La aerolínea de bajo coste Germanwings y su matriz, Lufthansa, vuelven a estar en el punto mira después de que seis familias de víctimas del avión estrellado en 2015 les hayan demandado en los juzgados mercantiles de Barcelona. Las familias, que siguen pensando que hubo un error “del sistema”, también han pedido responsabilidades por la vía civil a diez aseguradoras.  

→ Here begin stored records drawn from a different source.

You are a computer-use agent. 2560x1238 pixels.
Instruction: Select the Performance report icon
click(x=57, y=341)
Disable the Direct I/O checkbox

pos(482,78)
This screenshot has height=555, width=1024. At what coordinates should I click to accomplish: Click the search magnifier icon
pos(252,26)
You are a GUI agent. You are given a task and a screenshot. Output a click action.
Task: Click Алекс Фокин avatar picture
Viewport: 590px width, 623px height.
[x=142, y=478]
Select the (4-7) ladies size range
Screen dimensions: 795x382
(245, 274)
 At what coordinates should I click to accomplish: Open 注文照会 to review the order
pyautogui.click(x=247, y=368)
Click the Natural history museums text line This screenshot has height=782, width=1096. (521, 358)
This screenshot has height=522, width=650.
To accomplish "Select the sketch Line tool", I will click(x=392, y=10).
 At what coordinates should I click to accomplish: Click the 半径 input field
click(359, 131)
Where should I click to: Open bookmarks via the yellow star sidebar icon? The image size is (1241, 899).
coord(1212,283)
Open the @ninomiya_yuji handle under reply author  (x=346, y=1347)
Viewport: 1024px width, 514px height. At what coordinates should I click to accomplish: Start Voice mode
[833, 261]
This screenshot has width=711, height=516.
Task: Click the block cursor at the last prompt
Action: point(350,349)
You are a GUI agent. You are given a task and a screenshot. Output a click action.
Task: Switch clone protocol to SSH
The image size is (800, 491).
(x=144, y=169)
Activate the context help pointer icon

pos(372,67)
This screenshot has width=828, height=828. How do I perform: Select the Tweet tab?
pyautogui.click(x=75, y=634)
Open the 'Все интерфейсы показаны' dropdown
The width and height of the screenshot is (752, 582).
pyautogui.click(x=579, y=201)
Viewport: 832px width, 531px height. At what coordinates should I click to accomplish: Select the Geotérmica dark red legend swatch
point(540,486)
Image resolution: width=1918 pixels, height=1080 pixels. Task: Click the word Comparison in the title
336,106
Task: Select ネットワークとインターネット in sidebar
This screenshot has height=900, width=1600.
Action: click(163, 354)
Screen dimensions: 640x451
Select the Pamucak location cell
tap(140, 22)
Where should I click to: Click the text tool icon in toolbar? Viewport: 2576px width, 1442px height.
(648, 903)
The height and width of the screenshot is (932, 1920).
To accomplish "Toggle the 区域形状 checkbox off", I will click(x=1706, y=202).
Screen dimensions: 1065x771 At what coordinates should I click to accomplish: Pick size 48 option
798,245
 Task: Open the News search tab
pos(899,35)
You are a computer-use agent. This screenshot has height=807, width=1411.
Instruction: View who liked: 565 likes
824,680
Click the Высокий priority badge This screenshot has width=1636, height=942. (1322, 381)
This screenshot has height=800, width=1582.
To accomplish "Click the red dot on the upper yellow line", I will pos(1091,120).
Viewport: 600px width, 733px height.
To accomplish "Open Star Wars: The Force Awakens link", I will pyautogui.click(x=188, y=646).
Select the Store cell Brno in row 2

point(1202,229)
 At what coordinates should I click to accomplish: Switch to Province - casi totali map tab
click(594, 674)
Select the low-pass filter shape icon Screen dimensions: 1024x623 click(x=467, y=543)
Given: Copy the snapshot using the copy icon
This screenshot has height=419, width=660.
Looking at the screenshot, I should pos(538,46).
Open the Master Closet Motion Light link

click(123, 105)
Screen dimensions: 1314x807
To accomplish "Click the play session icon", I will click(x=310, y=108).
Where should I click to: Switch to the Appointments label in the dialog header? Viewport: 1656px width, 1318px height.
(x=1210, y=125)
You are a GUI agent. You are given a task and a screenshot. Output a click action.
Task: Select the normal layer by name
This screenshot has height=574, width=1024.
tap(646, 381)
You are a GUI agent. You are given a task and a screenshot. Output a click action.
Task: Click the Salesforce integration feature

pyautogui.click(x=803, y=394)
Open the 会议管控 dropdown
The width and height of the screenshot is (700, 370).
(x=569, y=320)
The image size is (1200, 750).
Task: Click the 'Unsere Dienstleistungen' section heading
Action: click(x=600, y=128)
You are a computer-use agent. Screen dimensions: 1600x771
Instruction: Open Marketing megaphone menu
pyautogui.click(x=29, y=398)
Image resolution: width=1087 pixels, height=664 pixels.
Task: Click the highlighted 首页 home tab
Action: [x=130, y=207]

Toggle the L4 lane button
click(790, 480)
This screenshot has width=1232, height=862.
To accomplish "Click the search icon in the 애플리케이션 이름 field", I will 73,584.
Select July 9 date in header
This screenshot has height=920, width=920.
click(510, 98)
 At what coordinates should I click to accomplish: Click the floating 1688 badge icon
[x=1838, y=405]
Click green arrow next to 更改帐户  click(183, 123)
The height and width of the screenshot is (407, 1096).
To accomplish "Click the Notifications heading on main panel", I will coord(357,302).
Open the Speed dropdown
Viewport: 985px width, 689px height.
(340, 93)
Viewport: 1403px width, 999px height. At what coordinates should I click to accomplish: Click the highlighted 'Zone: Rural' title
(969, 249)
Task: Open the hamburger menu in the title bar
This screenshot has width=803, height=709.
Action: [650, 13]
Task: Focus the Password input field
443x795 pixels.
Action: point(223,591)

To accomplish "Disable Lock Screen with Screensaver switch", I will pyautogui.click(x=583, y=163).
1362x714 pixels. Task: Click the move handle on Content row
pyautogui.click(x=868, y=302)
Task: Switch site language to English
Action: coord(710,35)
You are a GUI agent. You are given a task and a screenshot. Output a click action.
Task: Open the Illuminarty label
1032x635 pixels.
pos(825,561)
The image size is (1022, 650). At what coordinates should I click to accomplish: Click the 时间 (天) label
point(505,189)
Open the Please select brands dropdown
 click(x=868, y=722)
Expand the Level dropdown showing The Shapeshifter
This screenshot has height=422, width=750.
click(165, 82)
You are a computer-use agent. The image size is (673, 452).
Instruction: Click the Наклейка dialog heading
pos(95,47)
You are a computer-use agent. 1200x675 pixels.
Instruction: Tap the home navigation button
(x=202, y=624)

Narcís Motjé, padre de uno de los fallecidos en los Alpes el 24 de marzo de 2015, ha lamentado en rueda de prensa que hubo una concatenación de errores que permitieron que “una persona no capacitada estuviera a los mandos de un avión con 140 pasajeros". Motjé ha asegurado que a las familias les ha faltado información y ha denunciado que cuando les devolvieron los teléfonos y el ordenador portátil de su hijo Jordi, estaban manipulados.

Está convencido de que tiene que haber "información grabada con los dispositivos electrónicos de los viajeros" que no se ha querido difundir. "Las condiciones no han cambiado. Estamos en lo mismo. ¿Qué garantía tenemos de que los pilotos que están volando ahora mismo no lleven algún gramo de alcohol u otro producto?", ha reflexionado.

INDEMNIZACIONES "INSULTANTES"

Su abogado, Carlos Villacorta, del bufete BCV Lex, ha explicado que presentaron la demanda el jueves pasado, un día antes del segundo aniversario del accidente en el que murieron 150 personas incluido el copiloto. El caso ha caído a reparto en el Juzgado Mercantil 10 de Barcelona, aunque todavía no está admitida a trámite.

No ha querido aclarar qué cantidades reclaman de indemnización, pero ha criticado que hasta ahora les han ofrecido "cantidades poco menos que insultantes". Villacorta ha asegurado que las familias buscan el reproche judicial público, y ha añadido que algunas sí han llegado a acuerdos. "Se ha querido de manera obsesiva concentrar la responsabilidad en una sola persona y un solo nombre: Lubitz y Germanwings. Pero las responsabilidades van mucho más allá e implican a Lufthansa".

Según el abogado, la compañía alemana "podría haber hecho más antes y, desde luego, después", ya que el copiloto tenía un estado psicótico cuando subió al avión, por lo que debía estar en un centro de salud mental. Esta demanda civil la han presentado en nombre de tres familias catalanas, dos paraguayas y una inglesa; en paralelo, están personados en la instrucción que realiza un juez francés por la vía penal, donde se están instruyendo las causas del siniestro.